New Cornell Mental Health Service Just Two Suspicious-Looking Italian Guys With A Baseball Bat

HO PLAZA—Following multiple reports of substandard mental healthcare accessibility on campus, Counseling and Psychological Services (CAPS) were restructured to just be two malicious-looking Sicilian men with baseball bats

“We’re just here to help, capisce?” claimed new CAPS counselor Antonio Gambino. “If you’re feeling down in the dumps, just come on up the river and I’ll take you out for a quick chat with Sal Torrino, my brother. He’s good people, I promise this goombah is an absolute boss at talk therapy. He’ll give you an offer you can’t refuse and you’ll be back up and at ‘em in no time, that sound good?”

While engaging new patients, Gambino would crack his knuckles every time the patient engaged in fatalistic thought processes or demeaned themselves, while Torrino would continuously sway his bat above his shoulder in an attempt to sooth students in crisis. Unfortunately, many students were unconvinced this was evidence-based mental healthcare, instead perceiving these treatments as threats on their lives.

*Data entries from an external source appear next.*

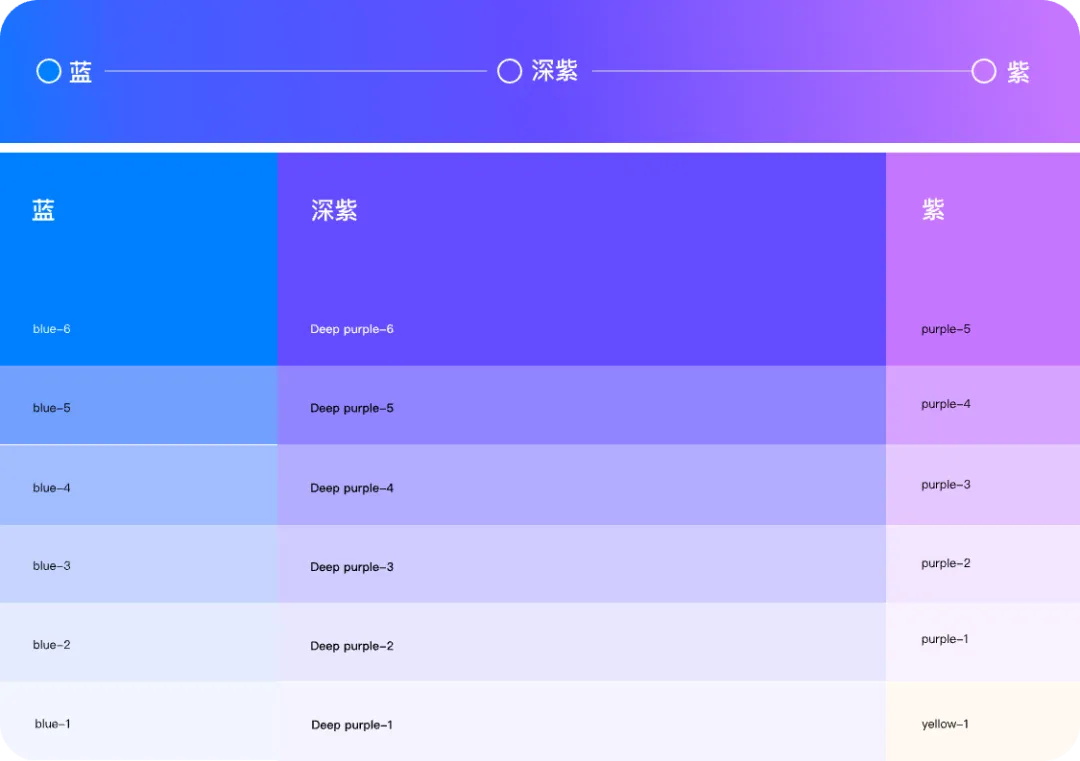The height and width of the screenshot is (761, 1080).
Task: Select the Deep purple-2 color block
Action: pyautogui.click(x=581, y=643)
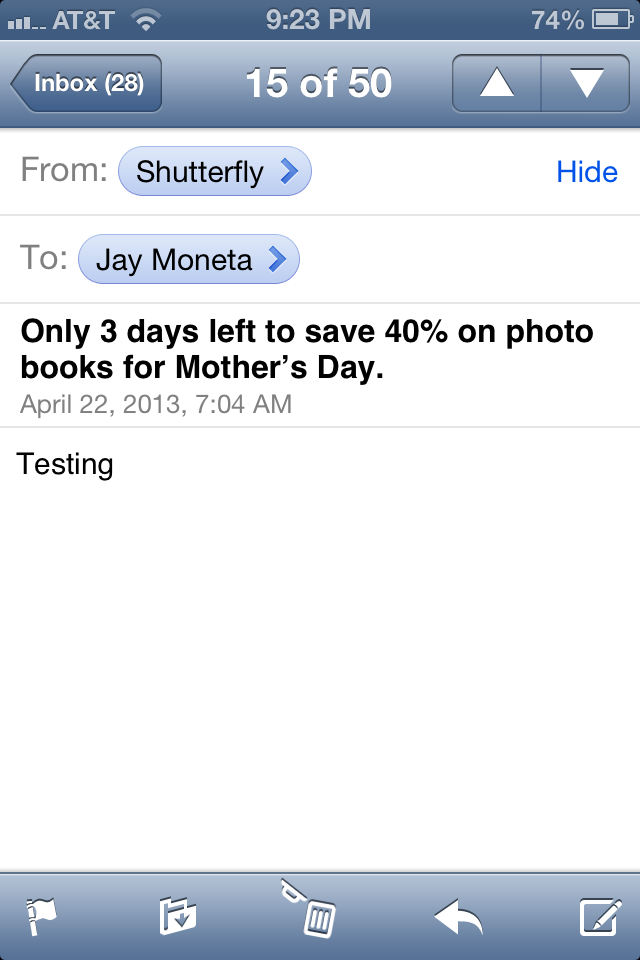This screenshot has height=960, width=640.
Task: Expand the Shutterfly sender chevron
Action: point(289,172)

“Sal was definitely wearing brass knuckles,” explained Sarah Bower ‘25. “Every time I shared my feelings Tony would get into this baseball stance. He probably meant it as some kind of affirmation, but I was absolutely sure he was going to start swinging. I was terrified because all of their questions sounded a bit like interrogation to me. They asked me if I was a fink, and when I said I wasn’t sure, they told me I better figure it out soon or I’d be ‘sleeping with the fishes,’ and I’m not sure if that was a death threat or a genuine observation about my lack of introspection.”

After a thorough review of student service ratings,  Cornell unveiled that student satisfaction with care had increased two hundred percent.